Monthly compounding is used in both countries for most non-mortgage loans. If you maintain a $10,000 balance on a credit card for 25 years with 20% interest, you’ll pay an extra $4000 in interest because of the extra compounding.

Many department store credit cards claim that the interest rate is 28.8%, but this is really 2.4% per month which compounds to about 33% per year!

I assume that this form of legalized lying is permitted because of historical precedent. I’d like to see it stop, but I won’t hold my breath.

This effect you comment on has nothing to do with lying about interest rates. The reason for the increase that if you don't pay the interest you owe more money so the same rate results in higher interest.

ReplyDeleteex.

$100 at 6% after 6 months interest is due, if you don't pay, your balance is $103 for the next six months you pay 6% on $103 which is $3.09. You pay the interest rate that they say on the money that you owe.

What you are hoping for is Annual Percentage Yield, they have that some places.

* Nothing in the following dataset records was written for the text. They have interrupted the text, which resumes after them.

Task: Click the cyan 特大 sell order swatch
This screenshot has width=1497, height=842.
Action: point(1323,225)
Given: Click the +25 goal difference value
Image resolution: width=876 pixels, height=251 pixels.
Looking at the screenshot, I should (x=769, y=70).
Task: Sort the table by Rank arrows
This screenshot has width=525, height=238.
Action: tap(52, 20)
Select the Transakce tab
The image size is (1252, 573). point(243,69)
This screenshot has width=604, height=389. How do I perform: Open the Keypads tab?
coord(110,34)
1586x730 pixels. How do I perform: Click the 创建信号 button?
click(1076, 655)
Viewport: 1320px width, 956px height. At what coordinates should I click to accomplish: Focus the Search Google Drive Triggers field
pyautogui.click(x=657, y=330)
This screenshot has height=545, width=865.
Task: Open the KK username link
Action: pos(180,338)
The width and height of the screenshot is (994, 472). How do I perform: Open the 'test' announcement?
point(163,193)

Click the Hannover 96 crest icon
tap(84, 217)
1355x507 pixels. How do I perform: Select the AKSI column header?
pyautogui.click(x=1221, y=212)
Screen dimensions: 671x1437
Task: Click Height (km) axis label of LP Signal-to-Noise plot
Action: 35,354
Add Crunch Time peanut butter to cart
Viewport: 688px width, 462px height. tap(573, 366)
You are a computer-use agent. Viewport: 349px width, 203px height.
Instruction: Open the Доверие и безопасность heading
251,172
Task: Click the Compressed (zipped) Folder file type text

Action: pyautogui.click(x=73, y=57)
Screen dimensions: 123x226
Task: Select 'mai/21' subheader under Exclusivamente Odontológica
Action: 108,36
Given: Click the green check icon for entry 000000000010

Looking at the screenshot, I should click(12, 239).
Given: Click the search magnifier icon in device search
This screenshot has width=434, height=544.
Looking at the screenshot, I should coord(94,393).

Derek: You're not right about this. 3% every six months means the same thing as 6.09% per year. To advertise a rate of 6% per year, the interest after 6 months should be about 2.96% (the rate that compounds twice to 6%).

ReplyDeleteBanks switch back and forth between simple and compound interest in a way that increases interest paid. Just because we have become used to this doesn't make it honest.

It is true that Annual Percentage Yield (APY) is (usually) used to mean the truthful yearly interest rate. There is little excuse for not using this real interest rate all the time.

There is nothing dishonest about using the mathematically correct definition of rate.

ReplyDeleteThe reason you pay more then $6 is because you owe more than $100 for the last six months. Not because the interest rate is higher.

Derek: There is nothing mathematically correct about this definition of rate. You could just as easily look at it on a monthly basis and decide that the interest is 0.5% per month. Then the total amount owed after a year would be $6.17 instead of $6.09.

ReplyDeleteThe fundamental problem is that when you go from 6% per year to either 3% per half year or 0.5% per month, you are assuming that simple interest is being used. Then when applying this rate, interest is compounded. This is not honest.

The only kind of interest that makes any sense is compound interest. Compound interest should be applied when computing interest over a shorter interval. Using 6% per year is the same as 2.96% per half year or 0.487% per month.

Jumping back and forth between simple and compound interest to pump up the amount owed is dishonest.